THE FIELD OF SPOTTSYLVANIA.

I WALKED on to the tavern where Richard H. Hicks was baiting his horse. The landlord took me to a lumberroom where he kept, carefully locked up, a very remarkable curiosity. It was the stump of a tree, eleven inches in diameter, which had been cut off by bullets-not by cannon-shot, but by leaden bullets in the Spottsylvania fight. It looked like a colossal scrub-broom. "I had a stump twice as big as this, cut off by bullets in the same way, only much smoother; but some Federal officers took it from me and sent it to the War Department at Washington."

He had many battle-scars about his house to show; one of which I remember: "A shell come in through the wall thar, wrapped itself up in a bed that stood hyer, and busted in five pieces."

In one of the rooms I found a Union officer lying on a lounge, sick with the prevailing fever. He seemed glad to see a Northern face, and urged me to be seated.

"It is fearfully lonesome here; and just now I have no companion but the ague."
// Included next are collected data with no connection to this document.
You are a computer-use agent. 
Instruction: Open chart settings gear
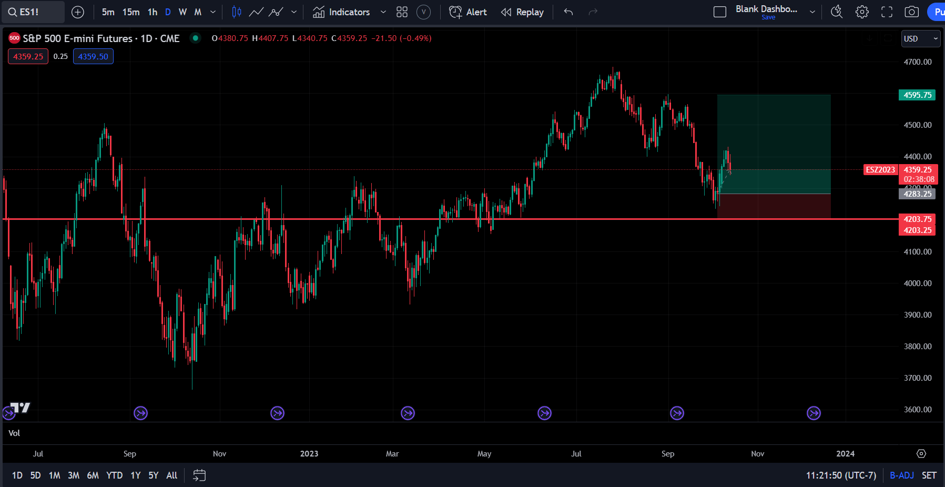point(862,12)
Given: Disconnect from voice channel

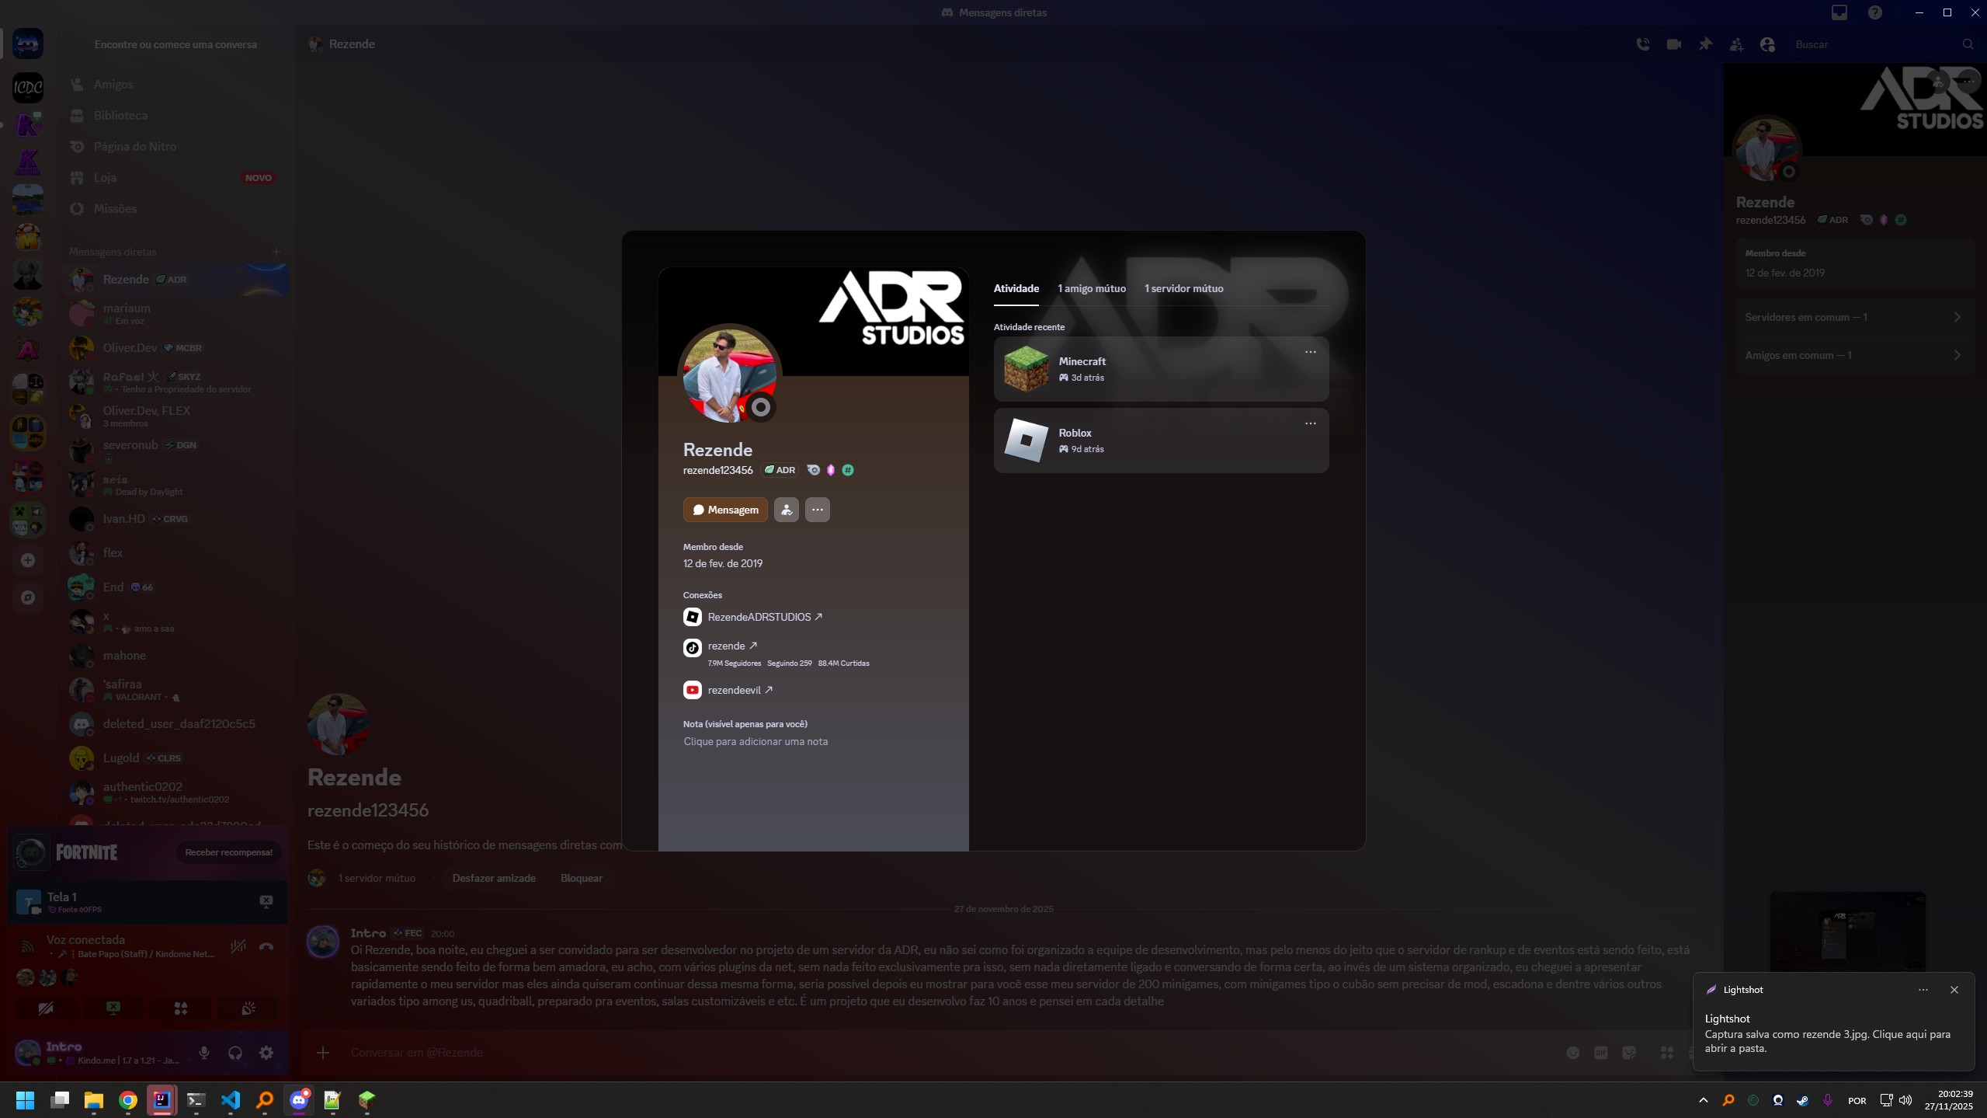Looking at the screenshot, I should pyautogui.click(x=266, y=946).
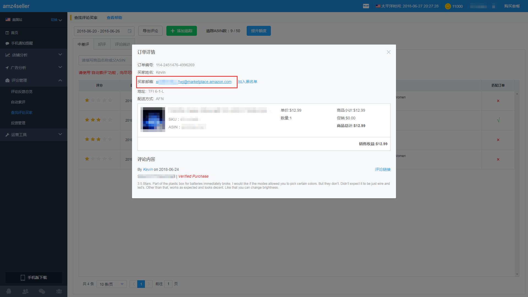The image size is (528, 297).
Task: Click the 加入黑名单 blacklist link
Action: click(x=247, y=82)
Learning that he had been some time in command of the post, I inquired the reason why the citizens appeared so eager to save the government expense in feeding their poor.

"It is very simple: they wish to get control of the business in order to cut off the negroes. They had rather have the assistance the government affords withdrawn altogether, than that the freedmen should come in for a share. It is their policy to keep the blacks entirely dependent upon their former masters, and consequently as much slaves as before."